Aufgaben
a) Welche Website nennt der Forenthread zur Datumsabfrage als Beispiel für einen Kalender, in dem man das Datum per Klick auswählt?
b) Schreiben Sie bitte den Abschnitt von „## nauni77 (13.“ bis „nicht gefunden habe?“ aus dem Forenthread zur Datumsabfrage neu und ersetzen Sie darin „Nutzer“ durch „Besucher“.
c) Führen Sie den Forenthread zur Datumsabfrage im Anschluss an seinen letzten Satz weiter.

Text

☆ ☆ ☆ ☆

# Datum in Tomcat-Webseite abfragen



## nauni77 (13. Mai 2006)

Hallo,
ich habe folgendes Problem. Eine von mir geschriebene Webanwendung fragt häufig vom Nutzer das Datum für bestimmte Aktivitäten ab. Nun würde ich gerne ein Formular vorgeben (ein Kalender bei dem ich durch Klicken das Datum auswählen kann - siehe z.B. www.ryanair.com), damit textuell vom Nutzer keine falsche Eingabe (Syntax) erzeugt wird. Wie kann ich mittels Tomcat/J2EE soetwas möglichst einfach erstellen? Gibt es dafür eine Bibliothek? Vielleicht gibt es auch eine HTML-Anweisung die ich nicht gefunden habe?

Bin für jeden Vorschlag dankbar.

Schöne Grüße

Oli


----------



## Gumble (17. Mai 2006)

☆ ☆ ☆ ☆

Bereitgestellte Daten

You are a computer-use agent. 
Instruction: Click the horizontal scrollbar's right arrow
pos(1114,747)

☆ ☆ ☆ ☆

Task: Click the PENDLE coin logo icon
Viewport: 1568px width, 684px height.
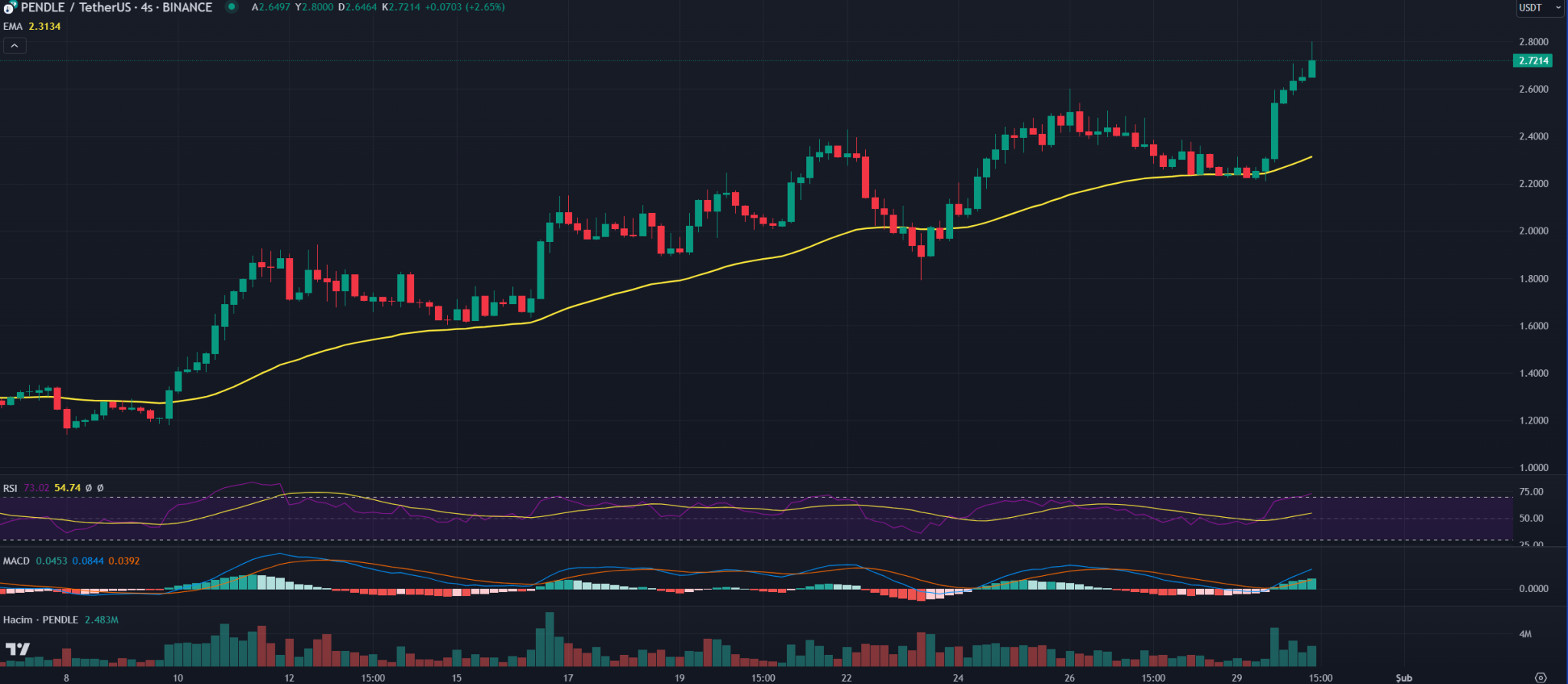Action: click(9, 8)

☆ ☆ ☆ ☆

Antworten je Aufgabe
a) www.ryanair.com

b)
## nauni77 (13. Mai 2006)

Hallo,
ich habe folgendes Problem. Eine von mir geschriebene Webanwendung fragt häufig vom Besucher das Datum für bestimmte Aktivitäten ab. Nun würde ich gerne ein Formular vorgeben (ein Kalender bei dem ich durch Klicken das Datum auswählen kann - siehe z.B. www.ryanair.com), damit textuell vom Besucher keine falsche Eingabe (Syntax) erzeugt wird. Wie kann ich mittels Tomcat/J2EE soetwas möglichst einfach erstellen? Gibt es dafür eine Bibliothek? Vielleicht gibt es auch eine HTML-Anweisung die ich nicht gefunden habe?

c)
sowas wird of client-seitig mit javascript realisiert.
untested: http://www.rainforestnet.com/datetimepicker.htm
selber verwende ich JSF (java server faces) dass dir bereits einige nette gui elemente liefert, wie:
http://myfaces.apache.org/tomahawk/inputDate.html
working example:
http://www.irian.at/myfaces/date.jsf


----------



## nauni77 (28. Mai 2006)

Hallo,
danke für den Tipp!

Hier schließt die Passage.